● **Consegna**
Trascrivi senza alcuna modifica le voci comprese tra la riga che contiene "clima (267, 534)" e quella che contiene "Acerca de AlertasTransito (41, 5)", entrambe incluse.

- - -

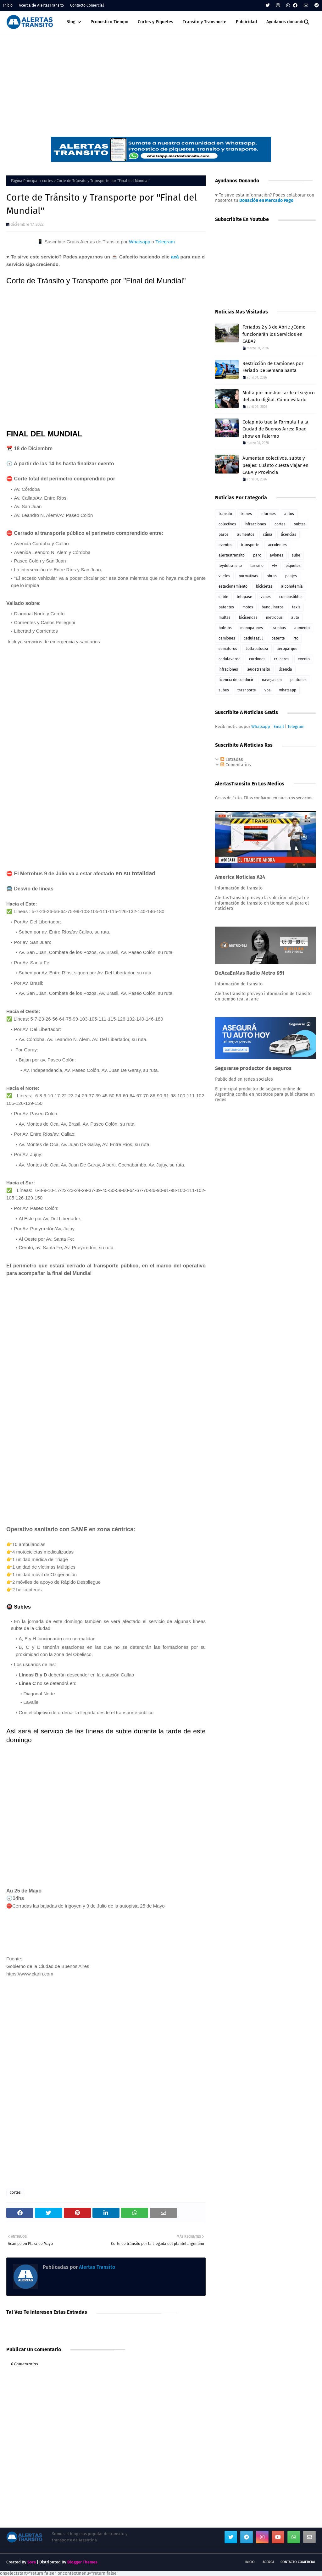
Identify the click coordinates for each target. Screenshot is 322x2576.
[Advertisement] (161, 80)
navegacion (272, 680)
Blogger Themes (82, 2562)
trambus (278, 628)
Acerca (268, 2562)
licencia (285, 669)
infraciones (228, 669)
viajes (266, 597)
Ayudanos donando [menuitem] (285, 22)
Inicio (8, 5)
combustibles (291, 597)
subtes (300, 524)
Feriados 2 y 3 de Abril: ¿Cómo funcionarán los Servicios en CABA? (274, 334)
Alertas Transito (96, 2267)
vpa (267, 690)
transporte (250, 545)
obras (272, 576)
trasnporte (246, 690)
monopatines (251, 628)
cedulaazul (253, 638)
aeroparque (287, 648)
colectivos (227, 524)
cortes (47, 181)
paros (224, 534)
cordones (257, 659)
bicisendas (248, 617)
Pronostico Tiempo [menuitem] (109, 22)
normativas (248, 576)
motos (247, 607)
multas (224, 617)
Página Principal (25, 181)
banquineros (273, 607)
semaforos (228, 648)
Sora (31, 2562)
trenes (246, 514)
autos (289, 514)
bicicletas (264, 586)
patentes (226, 607)
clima (267, 534)
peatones (298, 680)
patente (278, 638)
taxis (296, 607)
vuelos (224, 576)
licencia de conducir (236, 680)
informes (268, 514)
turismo (257, 565)
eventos (225, 545)
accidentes (277, 545)
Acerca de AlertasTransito (41, 5)
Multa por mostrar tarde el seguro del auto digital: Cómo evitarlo (278, 396)
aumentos (245, 534)
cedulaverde (230, 659)
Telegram (165, 241)
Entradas (231, 759)
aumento (302, 628)
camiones (227, 638)
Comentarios (235, 764)
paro (257, 555)
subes (224, 690)
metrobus (274, 617)
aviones (276, 555)
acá (175, 256)
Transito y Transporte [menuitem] (204, 22)
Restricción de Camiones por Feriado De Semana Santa (272, 367)
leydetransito (230, 565)
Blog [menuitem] (70, 22)
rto (295, 638)
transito (225, 514)
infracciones (255, 524)
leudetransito (258, 669)
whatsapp (287, 690)
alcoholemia (292, 586)
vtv (274, 565)
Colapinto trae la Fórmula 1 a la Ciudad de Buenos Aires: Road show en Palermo (275, 429)
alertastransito (232, 555)
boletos (225, 628)
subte (223, 597)
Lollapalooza (257, 648)
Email (279, 726)
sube (296, 555)
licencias (288, 534)
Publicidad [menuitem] (246, 22)
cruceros (281, 659)
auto (295, 617)
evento (304, 659)
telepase (244, 597)
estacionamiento (233, 586)
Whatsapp (139, 241)
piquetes (293, 565)
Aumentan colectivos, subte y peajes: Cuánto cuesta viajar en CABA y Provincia (275, 465)
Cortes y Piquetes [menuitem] (155, 22)
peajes (291, 576)
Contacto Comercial (87, 5)
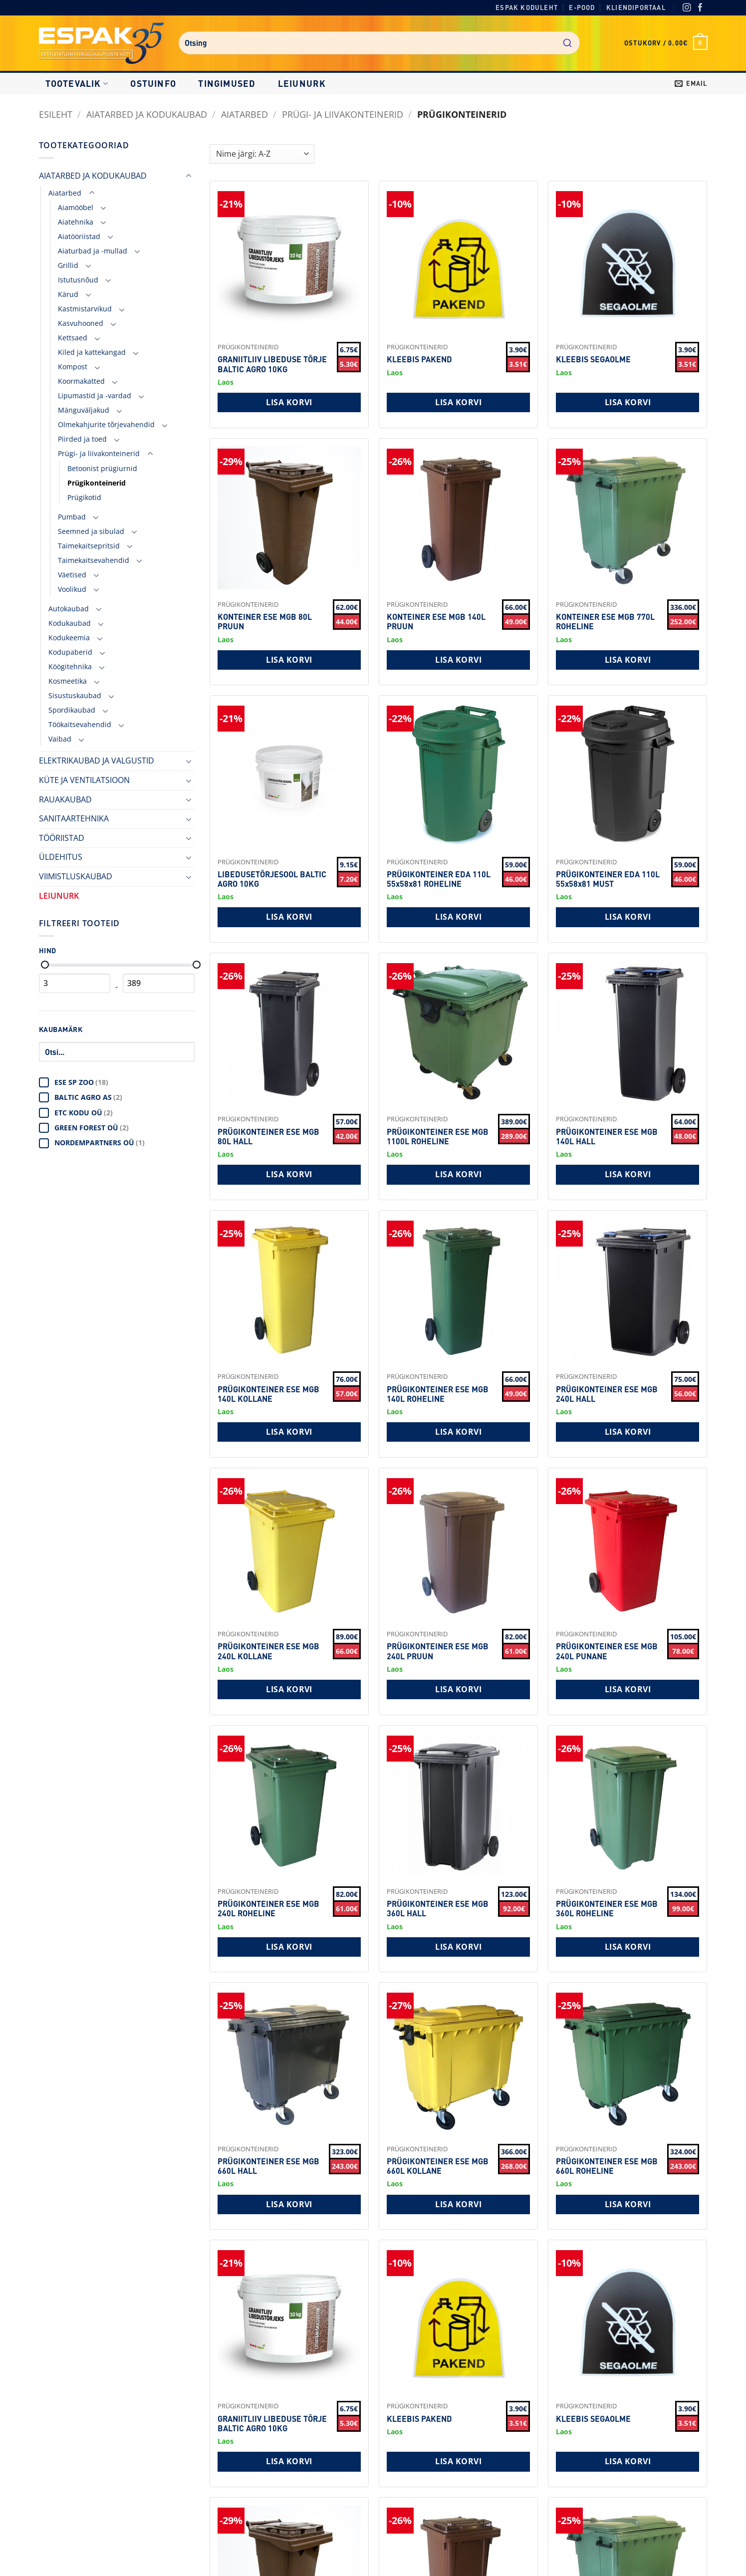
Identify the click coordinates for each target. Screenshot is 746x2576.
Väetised (72, 574)
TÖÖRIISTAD (61, 837)
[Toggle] (189, 176)
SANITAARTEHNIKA (74, 818)
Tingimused (226, 83)
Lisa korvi (289, 402)
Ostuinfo (153, 83)
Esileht (55, 114)
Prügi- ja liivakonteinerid (342, 114)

- - -

● **Risultato finale**
clima (267, 534)
peatones (298, 680)
patente (278, 638)
taxis (296, 607)
vuelos (224, 576)
licencia de conducir (236, 680)
informes (268, 514)
turismo (257, 565)
eventos (225, 545)
accidentes (277, 545)
Acerca de AlertasTransito (41, 5)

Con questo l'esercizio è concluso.